- **Your objective**:
Every line that contains "Open" must be located and copied from the data.
====== Dataset extract ======
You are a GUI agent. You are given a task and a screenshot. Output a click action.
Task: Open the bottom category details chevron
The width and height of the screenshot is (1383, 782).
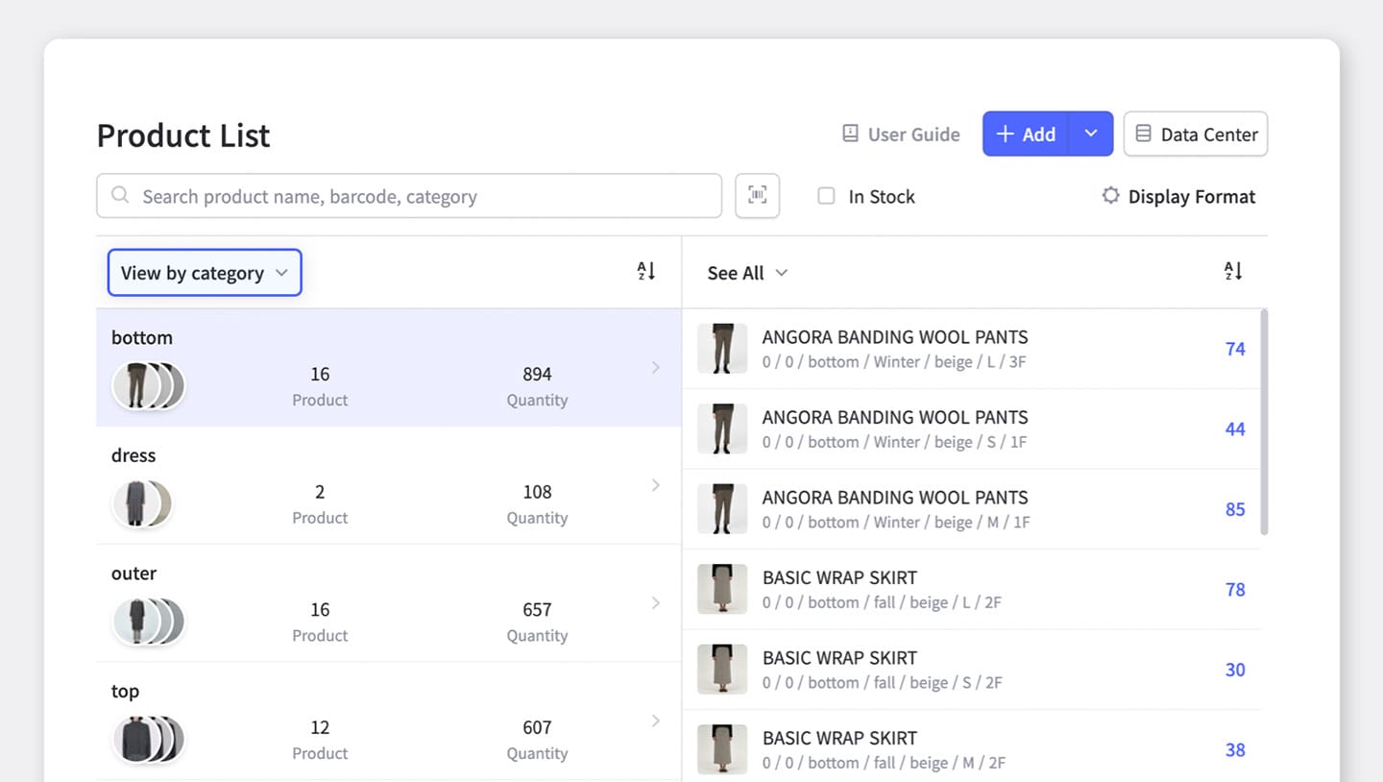(656, 367)
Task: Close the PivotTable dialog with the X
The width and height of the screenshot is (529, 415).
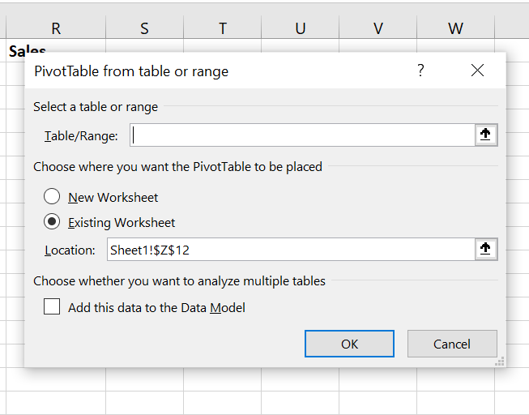Action: pyautogui.click(x=477, y=71)
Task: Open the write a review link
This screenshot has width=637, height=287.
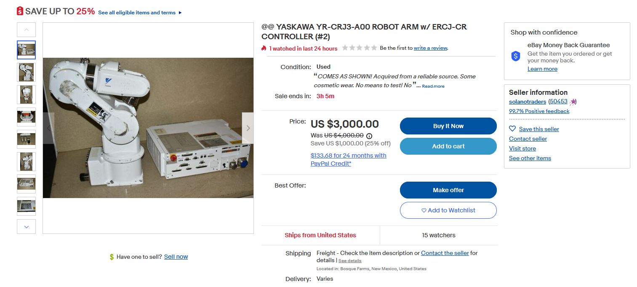Action: [x=430, y=48]
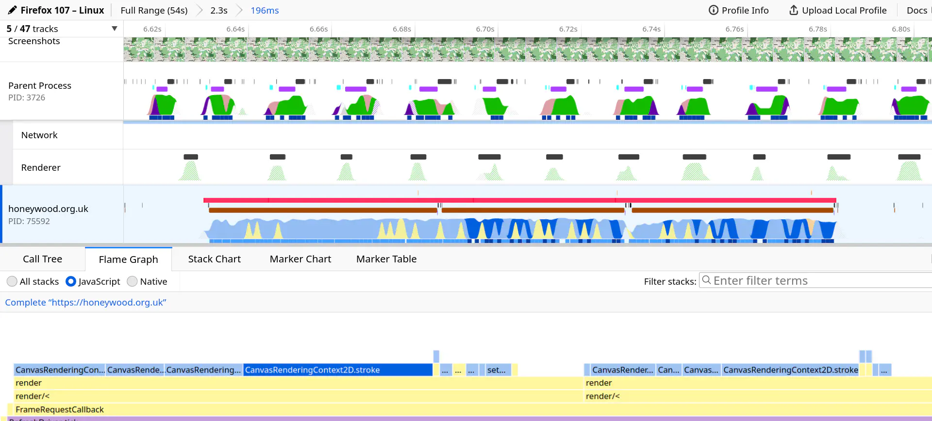Click breadcrumb chevron before 196ms
This screenshot has height=421, width=932.
coord(239,10)
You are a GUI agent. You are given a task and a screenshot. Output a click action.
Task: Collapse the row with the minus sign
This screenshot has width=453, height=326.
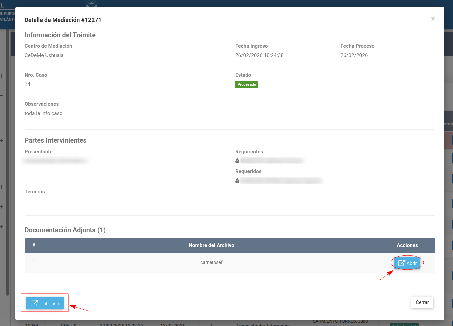point(2,95)
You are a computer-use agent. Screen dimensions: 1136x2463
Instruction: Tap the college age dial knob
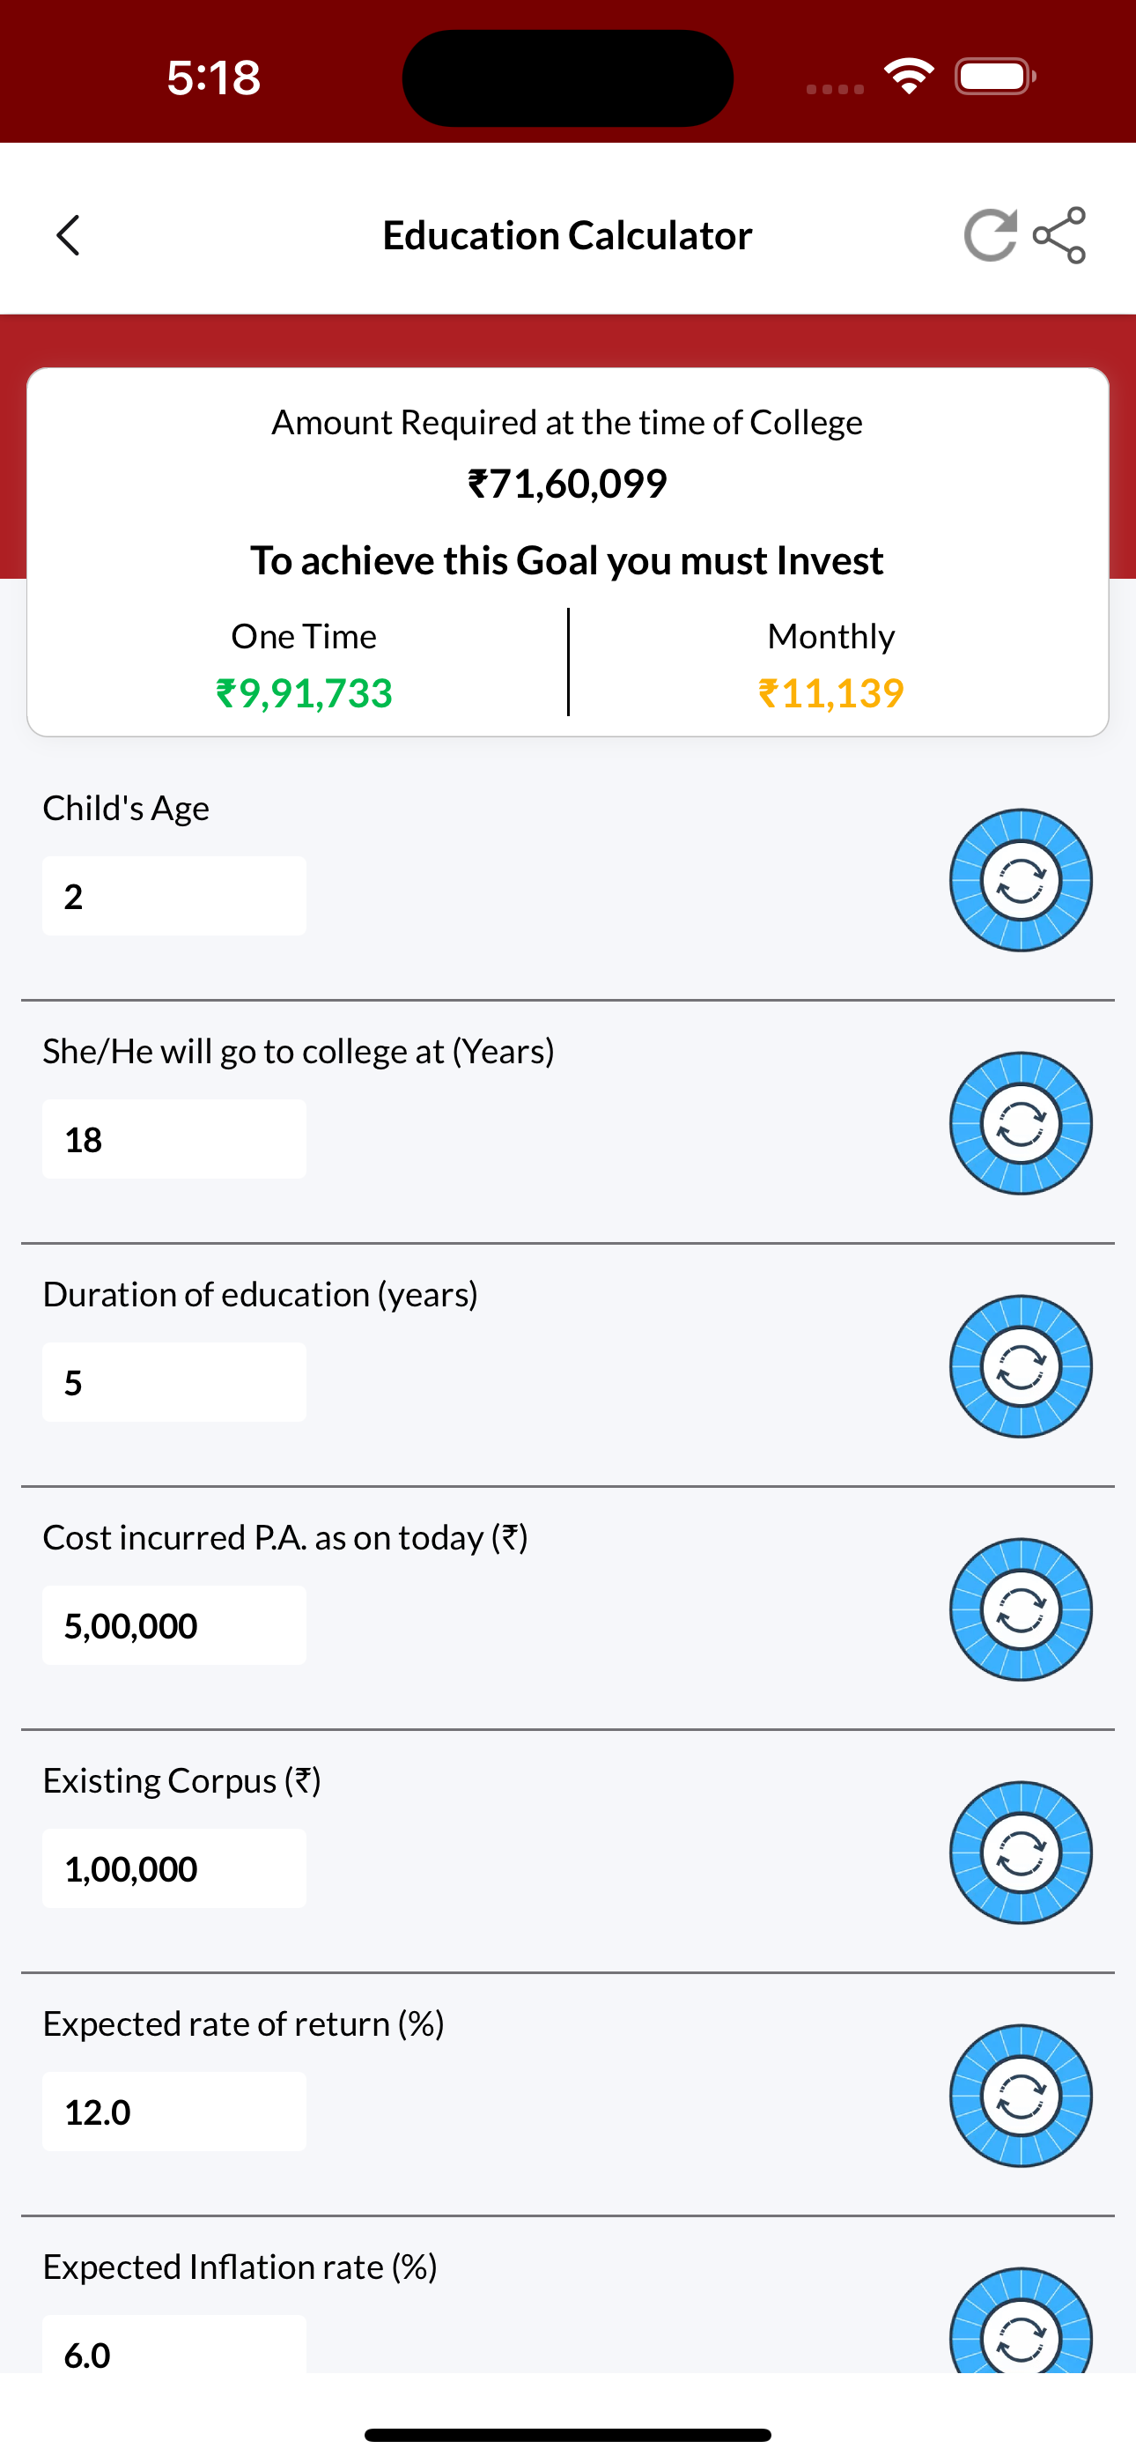(1021, 1123)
======
- **Solution to this exercise**:
Task: Open the bottom category details chevron
Task: Open the write a review link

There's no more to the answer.